- _Problem statement_:
Pictures are to be excluded. Please print only the lines from the one containing "The image size is (792, 445)." through the end of the data, exactly as they appear.

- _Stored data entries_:
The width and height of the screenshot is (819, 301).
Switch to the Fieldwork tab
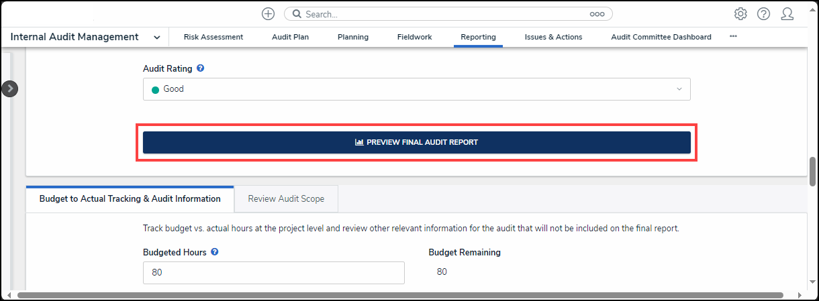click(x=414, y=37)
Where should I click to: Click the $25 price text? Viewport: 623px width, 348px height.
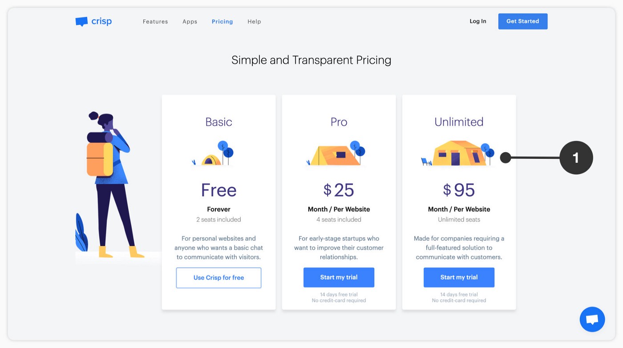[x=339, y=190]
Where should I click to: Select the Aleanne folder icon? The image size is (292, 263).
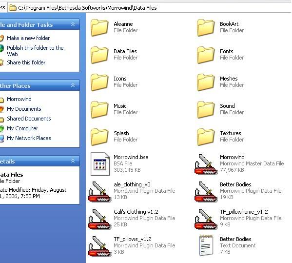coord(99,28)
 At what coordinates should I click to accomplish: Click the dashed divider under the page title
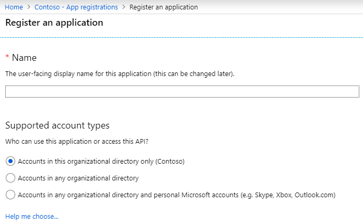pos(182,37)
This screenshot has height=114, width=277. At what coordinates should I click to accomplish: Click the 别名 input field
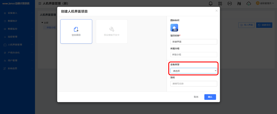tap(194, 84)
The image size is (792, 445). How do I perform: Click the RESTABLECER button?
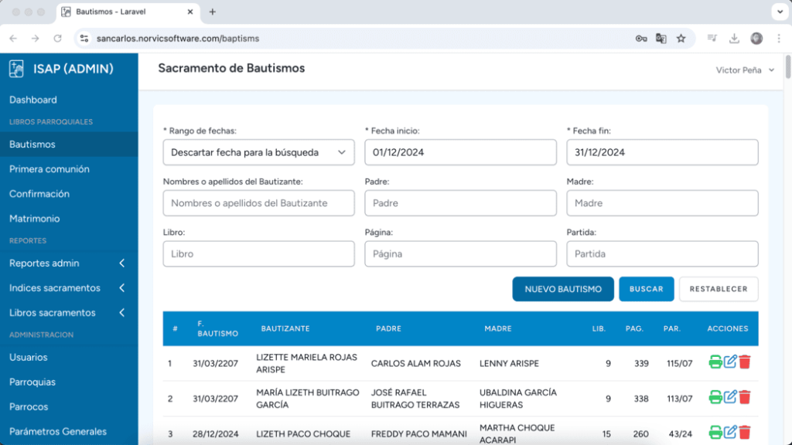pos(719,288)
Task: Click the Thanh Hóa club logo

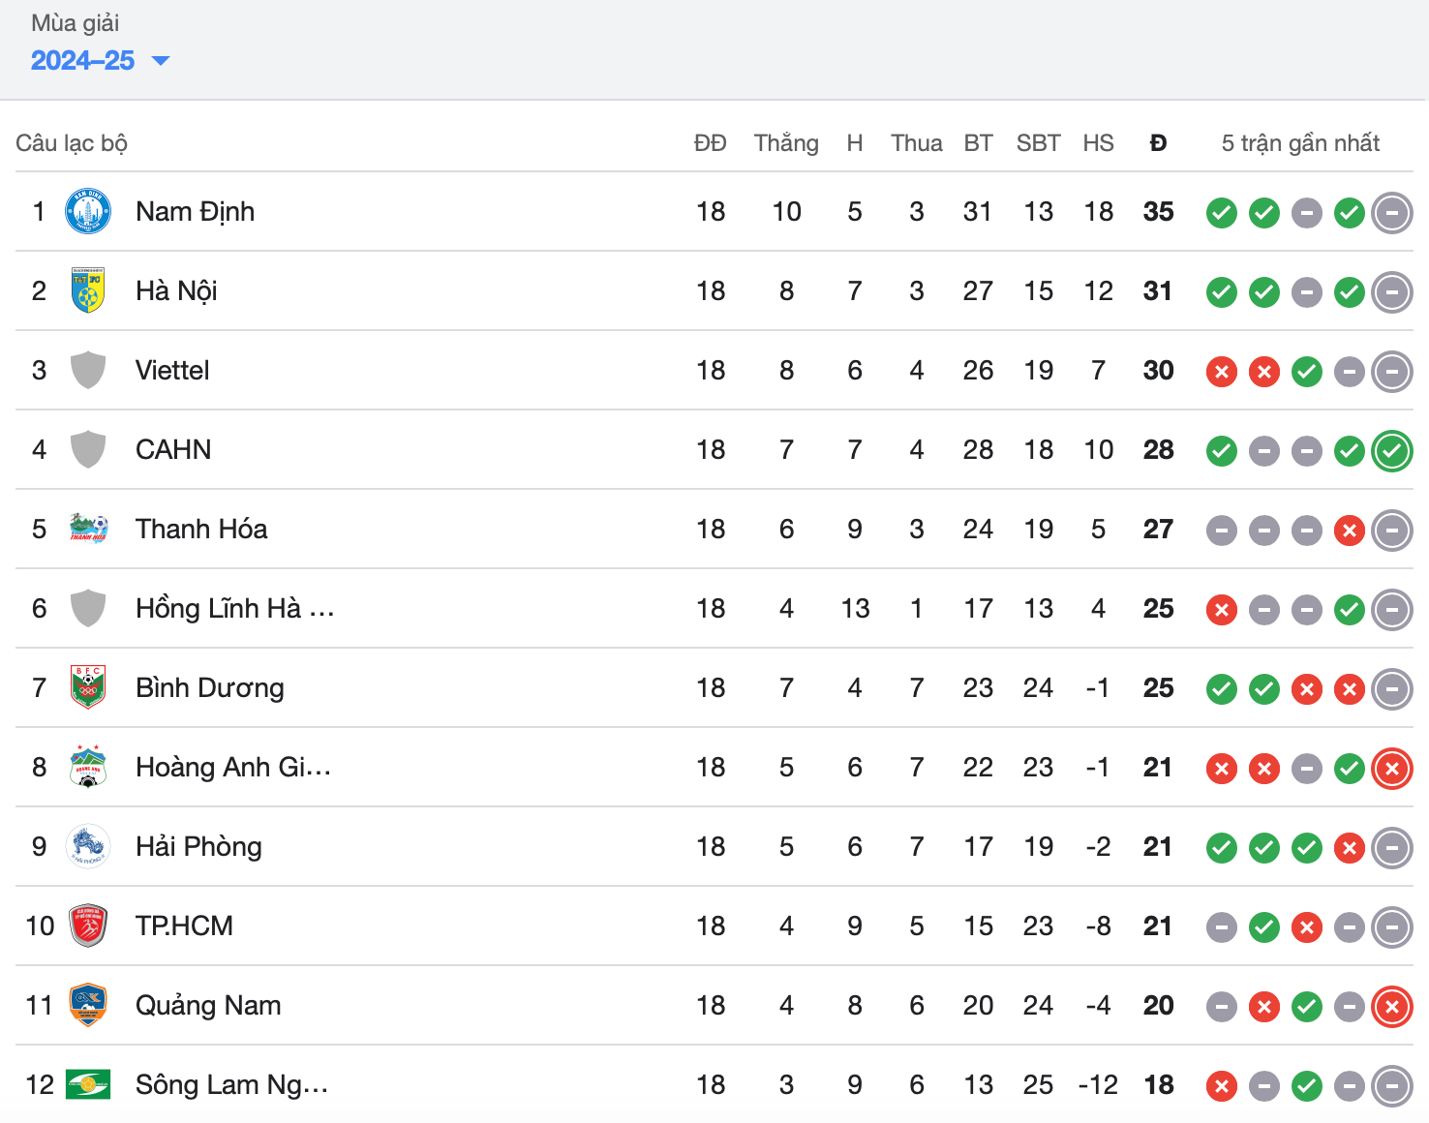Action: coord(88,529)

- _Response to this exercise_:
The image size is (792, 445). How do I perform: Click the RESTABLECER button?
pos(719,288)
Task: Click the Thanh Hóa club logo

Action: coord(88,529)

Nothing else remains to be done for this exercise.